No tengo biógrafo. Probablemente no exista ningún motivo para que tenga uno. Se escriben biografías sobre gentes famosas, prohombres, promujeres. Personajes biografiables.
Asi es que yo no tengo biógrafo, probablemente no lo merezca. Supongo que ahorraríamos una nada despreciable cantidad de errores si tuviéramos un escriba a nuestro lado, detallando cada paso, cada momento, cada decisión de nuestra vida. Nuestro libro de cabecera sería nuestra propia biografía. Una colección excelsa, selecta de todos nuestros logros y pecados. Un panfleto publicitario para querernos más en los momentos de baja autoestima. Un affiche proselitista a la hora de presentarnos frente al espejo.
A pesar que el instante presente es nuestra única chance de conocernos, la gente se relaciona a través de la investigación del tiempo usado. Cuando dos personas se encuentran por primera vez, en lugar de establecer un hito único, específico, que marque ese instante que están viviendo, comienzan a bucear por el laberinto de datos que cada uno acarrea en su alforja: Qué pasó? Qué has hecho? Dónde has estado? De esa manera es que la gente se presenta a través de sus biografías. Dime qué has estudiado, en lugar de lo que estás pensando. Dime en qué has trabajado, en lugar de compartir este momento de ocio conmigo. Dime dónde has nacido, en lugar de vivir este ínfimo, exclusivo presente a mi lado.
Coleccionamos biografías, necesitamos esa base de datos para estar seguros de los demas, quizás para estar seguros aun de nosotros mismos. Pero yo, insisto, no tengo biógrafo. Ni siquiera sé si necesito uno. Menos aun podría afirmar que, en caso de necesitarlo, encontrara un voluntario.
Tal vez mi desprecio por la enciclopedización del tiempo provenga del hecho que debí haber nacido un 23 de enero, prolijamente muerto.

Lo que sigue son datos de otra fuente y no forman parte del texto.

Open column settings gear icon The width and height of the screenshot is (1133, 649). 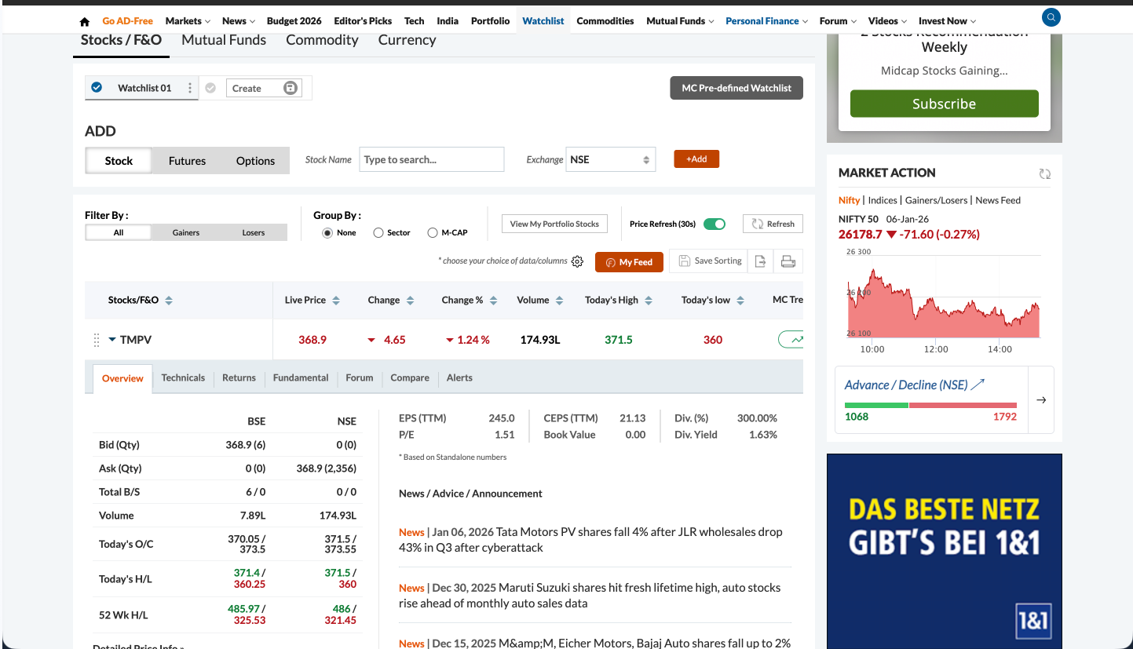(x=577, y=261)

Ajá, suena patético, pero asi me lo han contado, supongo que tanto para las felicitaciones como para las quejas debiéramos remitirnos a aquel ginecólogo que revisó circunstancialmente a mi madre dos semanas antes de la fecha del parto y concluyó, sin ayuda de aparatos, que el futuro yo se estaba ahorcando, ahi anidado en la fuente de la vida, aparentemente con escasa predisposición de abandonar el nido primal. Nonato sabio, en el último de los casos. Asi es como en la siguiente escena se la puede ver a mi madre en medio de una operación cesárea, trámite quirúrjico que los hombres minimalizan, a pesar de su carácter elevadamente traumático, tanto para la portadora como para el paquete. Pensemos en eso: Lo primero que vemos, al expandirse la luz, es la filosa hoja de un bisturí. A pesar que todos nuestros boletos de viaje nos prometían una excursión por el tunel de la vida y el amor, nos expulsan del tren, una mano de goma con olor a insecticida.
Los nacidos de cesárea sufrimos la mayor decepción de nuestras vidas ahi nomás, apenas la pelota comienza a girar, en posición adelantada tan, pero tan lejos del arco. Siempre tendremos contenida esa ansiedad sin usar, ese viaje que nos hemos perdido. Siquiera el habernos ahorrado esos interminables segundos de ahogo y presión nos podrá consolar. Casi lo logramos, mamá. Estuvimos tan cerca! Tampoco podemos decir: "Otra vez será". El único billete que nos queda es para el viaje de vuelta.
No, no tengo biografía porque no tengo biógrafo. Probablemente ni lo quiera.